Nach ca 3 Wochen traf dann der neue Arbeitsvertrag bei mir ein und mit ihm die erste Ernüchterung.

Viele, der für mich wichtigen Punkte, tauchten nicht explizit im Vertrag auf. Ich habe mich in dem Moment so sehr darüber geärgert, dass ich nicht ein Gesprächsprotokoll bzw. Gesprächsnotizen mitgeschrieben habe, um mir die Eckpunkte direkt bestätigen zu lassen. Ja, das Gehalt passte und der Urlaub auch, aber mein Einarbeitungsort war auf einmal nicht 30km, sondern 80km entfernt!

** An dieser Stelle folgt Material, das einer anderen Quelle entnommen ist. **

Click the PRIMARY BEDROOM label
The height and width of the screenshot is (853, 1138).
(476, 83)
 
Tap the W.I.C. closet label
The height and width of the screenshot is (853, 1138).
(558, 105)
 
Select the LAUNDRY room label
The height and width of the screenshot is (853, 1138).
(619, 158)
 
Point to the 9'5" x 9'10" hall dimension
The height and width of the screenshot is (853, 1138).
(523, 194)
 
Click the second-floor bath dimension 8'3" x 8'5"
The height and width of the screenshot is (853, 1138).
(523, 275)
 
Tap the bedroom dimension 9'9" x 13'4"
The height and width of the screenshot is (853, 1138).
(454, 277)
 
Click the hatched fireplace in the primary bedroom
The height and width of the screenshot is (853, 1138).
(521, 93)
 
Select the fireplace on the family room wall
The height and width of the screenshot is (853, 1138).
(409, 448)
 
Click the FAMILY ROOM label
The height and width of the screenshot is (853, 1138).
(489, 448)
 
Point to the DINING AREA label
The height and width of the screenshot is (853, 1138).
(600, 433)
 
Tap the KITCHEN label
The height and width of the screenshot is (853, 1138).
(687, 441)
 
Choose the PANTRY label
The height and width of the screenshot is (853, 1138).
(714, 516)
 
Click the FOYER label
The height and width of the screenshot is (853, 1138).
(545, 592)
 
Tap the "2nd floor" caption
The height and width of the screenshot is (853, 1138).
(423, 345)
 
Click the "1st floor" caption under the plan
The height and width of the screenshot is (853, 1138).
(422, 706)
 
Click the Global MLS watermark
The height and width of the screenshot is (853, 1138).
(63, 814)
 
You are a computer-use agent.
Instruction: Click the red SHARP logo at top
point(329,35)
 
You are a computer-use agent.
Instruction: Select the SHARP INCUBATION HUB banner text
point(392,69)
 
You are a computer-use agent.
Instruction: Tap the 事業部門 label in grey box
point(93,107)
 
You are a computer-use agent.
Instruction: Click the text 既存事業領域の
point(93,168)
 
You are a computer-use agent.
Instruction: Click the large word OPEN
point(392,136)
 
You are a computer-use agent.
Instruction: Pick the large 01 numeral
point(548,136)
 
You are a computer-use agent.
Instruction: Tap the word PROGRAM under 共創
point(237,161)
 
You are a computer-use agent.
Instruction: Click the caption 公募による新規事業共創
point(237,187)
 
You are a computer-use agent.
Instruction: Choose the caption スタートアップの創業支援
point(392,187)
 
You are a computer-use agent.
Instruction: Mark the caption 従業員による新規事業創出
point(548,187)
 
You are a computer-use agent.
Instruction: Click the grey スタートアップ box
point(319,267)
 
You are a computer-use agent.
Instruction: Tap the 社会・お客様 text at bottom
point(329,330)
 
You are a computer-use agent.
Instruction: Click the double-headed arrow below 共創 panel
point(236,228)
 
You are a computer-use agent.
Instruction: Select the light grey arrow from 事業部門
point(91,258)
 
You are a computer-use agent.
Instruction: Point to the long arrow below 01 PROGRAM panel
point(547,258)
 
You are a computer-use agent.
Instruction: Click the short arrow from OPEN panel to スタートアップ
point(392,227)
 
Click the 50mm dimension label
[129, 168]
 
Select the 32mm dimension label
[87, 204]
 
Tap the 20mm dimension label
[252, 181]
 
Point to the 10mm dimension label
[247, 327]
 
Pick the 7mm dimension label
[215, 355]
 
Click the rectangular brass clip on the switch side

Also direkt ab ans Telefon und das erste unangenehme Gespräch führen. Mir wurde versichert, dass alle die besprochenen Punkte genau so gemacht werden Nicht alle Punkte ließen sich klären, aber ich wagte trotzdem den Neuanfang.

Der Neuanfang

Es ist jetzt einige Monate her und die Realität hat mich eingeholt. Die viel gelobte Individualtät bei der Kleidung hat sich als Flop rausgestellt. Innerhalb ganz kurzer Zeit wurde aus einer ganz normalen Kleiderordnung Spießertum. Ganz nach dem Motto „Wie sorge ich für Unwohlsein durch Verkleidung“. Repräsentativ ist angesagt.

Die von mir als wichtig beschriebene Fachkompetenz führte im Umgang mit einigen neuen Kollegen zu Diskusionen. Sie sahen keinen Grund bei einer Hörgeräteversorgung eine vernünftige Anamnese zu machen, vor dem Messen zu otoskopieren, Ton- und Sprachaudiometrie vollständig durchzuführen oder gar eine Quick-fit Einstellung in irgendeiner Form messtechnisch zu kontrollieren. (z.B. INSITU oder Perzentile).

Am schlimmsten finde ich aber die Entmündigung der Kunden bei der „Beratung“, wenn man diese überhaupt so bezeichnen kann.

Zu guter Letzt sind da wieder diese jungen Kollegen in Meisterstellung, die ganz Intensiv nach oben kratzen und die sich dabei weder für korrektes Verhalten gegenüber Kollegen, noch den Kunden interessieren. Sie schmücken sich mit fremden Federn, um sich besser darzustellen als sie sind und treten nach Unten wenn niemand dabei ist.

Ich habe dieses Verhalten nie gemocht und auch nicht verstanden, erlebe es aber in der heutigen Arbeitswelt, als Hörakustikerin wieder und wieder. Fühlt man sich dann besser, wenn es anderen schlechter geht?

Irgendwie hatte ich gehofft, dass ich auf diesen Teil des Arbeitslebens in meinem neuen Unternehmen nicht mehr treffen werde, aber es wird mich wohl bis zum letzten Tag meines Arbeitslebens begleiten.


Nun versuche ich die neue Situation, die auch viel Positives brachte, zu leben. Positives wie auch Negatives gehören dazu. Jetzt warte ich ab, wie die Waage weiter ausschlägt.

Geht die Tendenz zu stark zur negativen Seite, dann weiß ich ja, dass ich bei dem Team von Placing-You tatkräftige Unterstützung habe, die auch dann nach einer neuen Lösung für mich suchen werden.